Faculty Member Grooves to a Guggenheim
What happens when you meld microtones, non-Western melodies, and fat beats? You get groove—and, in the case of faculty member David Fiuczynski, a Guggenheim.
The prestigious fellowship goes to an artist in mid-career with an important project to undertake. For Fiuczynski, that's a work to be called, tentatively, "East Asian MicroJam for J Dilla and Olivier Messiaen." The $40,000 award was announced April 7.
He isn't the first faculty member to get a Guggenheim Fellowship—Larry Bell and Armand Qualliotine, both of the Composition Department, preceded him—and it has also gone to alumni including Miguel Zenón and Rudresh Mahanthappa. In fact, Fiuczynski got the idea to apply from playing with Mahanthappa. "I thought I had unique ideas that are worthy to be supported," he says. But the honor remains rare in the Berklee community.
Read about Fiuczynski's Planet MicroJam concept in FUSION Magazine.
Fiuczynski won't bask in the glow of the news for too long. He has to get started "as soon as possible, because a year from now I'm supposed to present a pretty major work!" He adds, "and I'm excited to be doing it at Berklee."
Indeed, rather than taking a semester off, Fiuczynski plans to take a semester on. "I need to be at Berklee, because Berklee is the workshop for me right now," he says.

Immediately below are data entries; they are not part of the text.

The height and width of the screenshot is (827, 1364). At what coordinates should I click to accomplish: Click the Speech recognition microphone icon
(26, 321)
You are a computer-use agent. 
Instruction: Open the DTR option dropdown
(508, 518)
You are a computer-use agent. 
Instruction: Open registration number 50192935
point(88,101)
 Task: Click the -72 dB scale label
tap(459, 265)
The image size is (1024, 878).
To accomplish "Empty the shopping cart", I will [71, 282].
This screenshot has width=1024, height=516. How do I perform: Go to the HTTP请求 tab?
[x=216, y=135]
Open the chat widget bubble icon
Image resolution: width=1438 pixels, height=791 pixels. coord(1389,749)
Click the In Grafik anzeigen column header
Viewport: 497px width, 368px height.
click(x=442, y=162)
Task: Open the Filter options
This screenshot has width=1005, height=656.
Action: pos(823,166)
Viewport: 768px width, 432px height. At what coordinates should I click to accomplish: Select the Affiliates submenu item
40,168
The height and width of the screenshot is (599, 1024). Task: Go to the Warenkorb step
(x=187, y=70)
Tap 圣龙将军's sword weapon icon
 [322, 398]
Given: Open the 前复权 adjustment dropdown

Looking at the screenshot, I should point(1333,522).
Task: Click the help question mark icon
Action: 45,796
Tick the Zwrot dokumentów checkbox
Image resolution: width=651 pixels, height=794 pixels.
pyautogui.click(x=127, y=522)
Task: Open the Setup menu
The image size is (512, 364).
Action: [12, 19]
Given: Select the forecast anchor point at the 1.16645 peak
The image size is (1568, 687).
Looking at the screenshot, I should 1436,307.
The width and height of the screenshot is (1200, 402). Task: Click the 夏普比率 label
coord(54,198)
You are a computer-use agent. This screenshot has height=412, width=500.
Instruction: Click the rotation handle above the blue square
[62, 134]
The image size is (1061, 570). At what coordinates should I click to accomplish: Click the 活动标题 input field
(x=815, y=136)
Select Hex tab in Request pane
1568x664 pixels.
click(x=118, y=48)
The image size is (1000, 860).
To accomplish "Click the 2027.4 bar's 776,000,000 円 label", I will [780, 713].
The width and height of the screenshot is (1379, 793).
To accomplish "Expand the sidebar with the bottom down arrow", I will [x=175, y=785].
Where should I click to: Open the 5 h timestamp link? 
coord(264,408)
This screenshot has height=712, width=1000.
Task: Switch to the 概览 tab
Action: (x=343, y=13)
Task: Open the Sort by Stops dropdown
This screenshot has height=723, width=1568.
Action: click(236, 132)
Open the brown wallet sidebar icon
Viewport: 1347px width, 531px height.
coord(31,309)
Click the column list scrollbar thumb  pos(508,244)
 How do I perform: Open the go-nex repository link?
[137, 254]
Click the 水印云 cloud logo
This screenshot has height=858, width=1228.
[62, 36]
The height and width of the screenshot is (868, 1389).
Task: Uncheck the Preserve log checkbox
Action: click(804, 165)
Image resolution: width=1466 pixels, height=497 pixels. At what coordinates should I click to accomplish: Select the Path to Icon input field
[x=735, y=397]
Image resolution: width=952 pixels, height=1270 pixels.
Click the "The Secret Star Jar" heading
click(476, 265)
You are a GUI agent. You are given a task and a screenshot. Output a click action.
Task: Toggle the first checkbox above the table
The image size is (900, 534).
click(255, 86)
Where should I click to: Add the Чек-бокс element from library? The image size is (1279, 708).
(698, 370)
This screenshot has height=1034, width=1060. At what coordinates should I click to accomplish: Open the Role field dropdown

His personnel on the piece will be students from his ensemble and from his fledgling Planet MicroJam Institute at the college, as well as musicians from the greater Boston area.
"I could do this down here in New York but I don't think it would be as exuberant," he says. It takes a flexible and open musical mind to synthesize microtones, international sounds, and grooves—and Fiuczynski has found more of that in his Berklee students than anywhere else. Furthermore, they're tuned into "new beats, new rhythms," he said. "4,000 experts currently enrolled." He recently ran a groove contest to bring some of those ideas to the fore.
For the Guggenheim composition, he's also looking for students with a background in East Asian music genres. J Dilla and Japanese court music have some similar rhythm structures, he says; Messiaen was influenced by Asian sounds. The piece will be partially written and partially improvised.
Fiuczynski thinks the project has something to offer the students as well. In fact, he thinks that every student who comes through one of his ensembles or classes leaves with a new perspective, even if they never want to touch microtones again. "It helps them to think outside of the box," he says. Oftentimes "they can play circles around me but they're all doing things that have already been done."
Exploring the Planet MicroJam ideas might even help their careers. "The last thing New York is waiting for is another great guitar player," he says. (Fiuczynski lives in New York.) Rather, he wants students to learn to trust and explore their own ideas and musical identity.
Who knows—it might even get them a Guggenheim.